Having a big season for an MLB player can be a blessing or a curse. Not really a curse, like selling Babe Ruth to the Yankees cursed the Red Sox all those years, but maybe burden is the right word. Now fans and perhaps even team management expect more of the same.
For Orioles center field Cedric Mullins, his magical 2021 season now looks like an outlier. He has not produced similar stats since. He started the All-Star game that year – his only All-Star appearance – won a Silver Slugger and finished ninth in the AL MVP race.

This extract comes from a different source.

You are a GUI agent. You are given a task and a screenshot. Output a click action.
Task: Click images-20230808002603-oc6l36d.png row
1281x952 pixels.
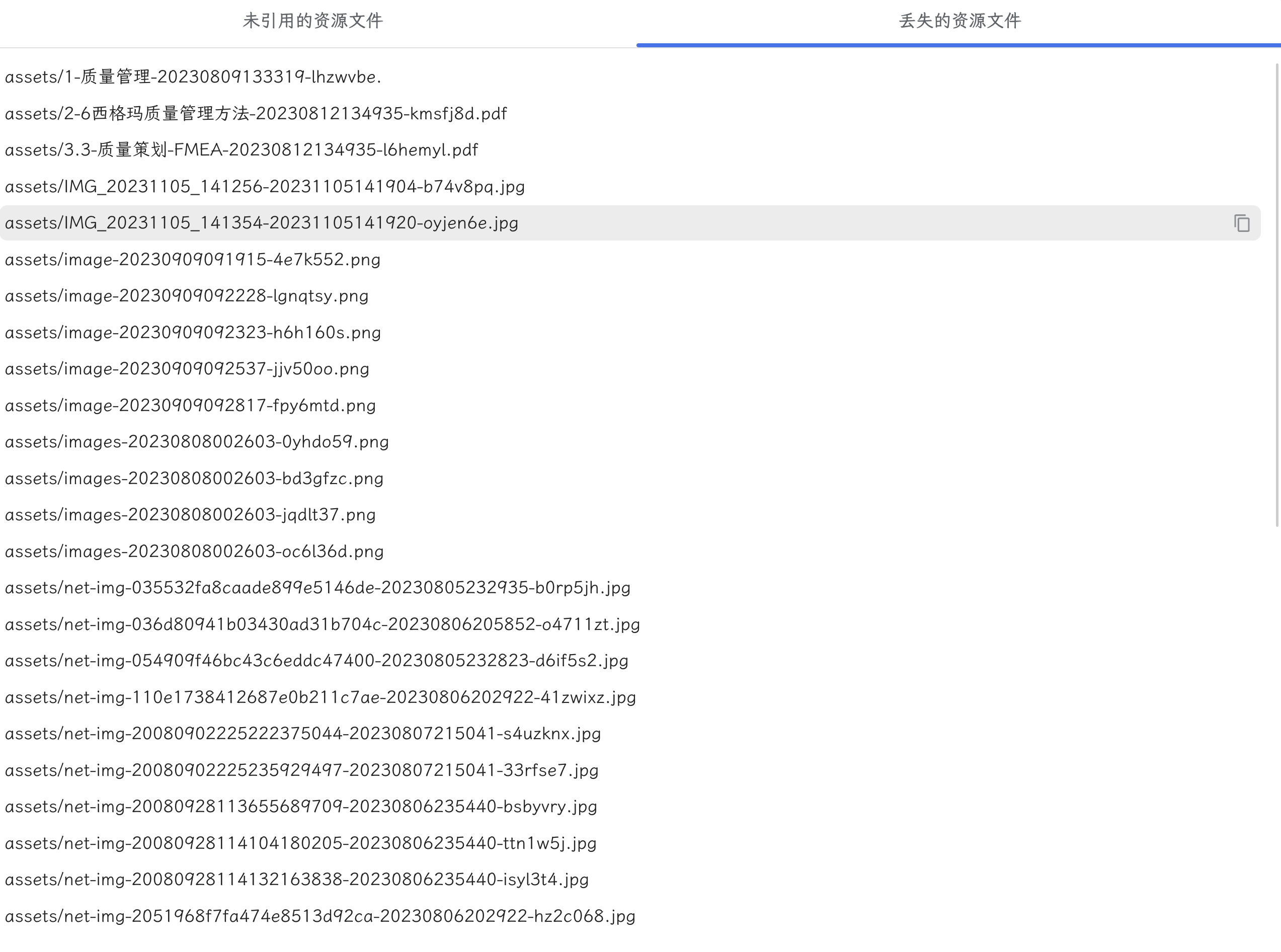pyautogui.click(x=194, y=551)
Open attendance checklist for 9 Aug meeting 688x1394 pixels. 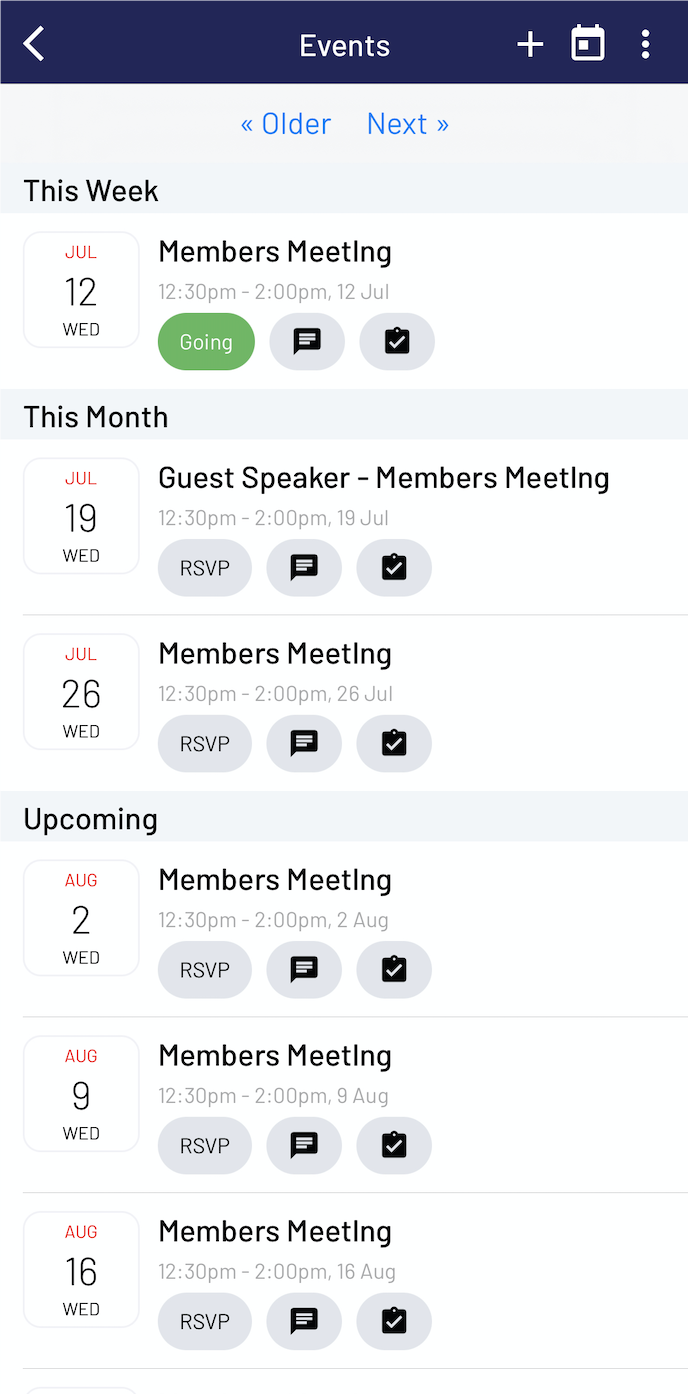coord(394,1145)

Over 159 games he hit .291/.360/.518/.878 and produced the first season of 30 homers and steals in O’s history with exactly 30 homers and 30 stolen bases.
Mullins’ .878 OPS that year ranked eighth-best in the American League in a season when only five players in the league topped .900. His OPS for the year topped several prominent players, a list that includes Yordan Álvarez, Marcus Semien, Teoscar Hernández, J.D. Martinez, Xander Bogaerts, Salvador Pérez and Carlos Correa.
But since 2022, his OPS numbers, while consistent, have been well behind that one great year. He was at .721 in 2022, .721 in 2023 and .710 last year, producing OPS+ totals of 107, 101 and 107 after putting up 137 for 2021.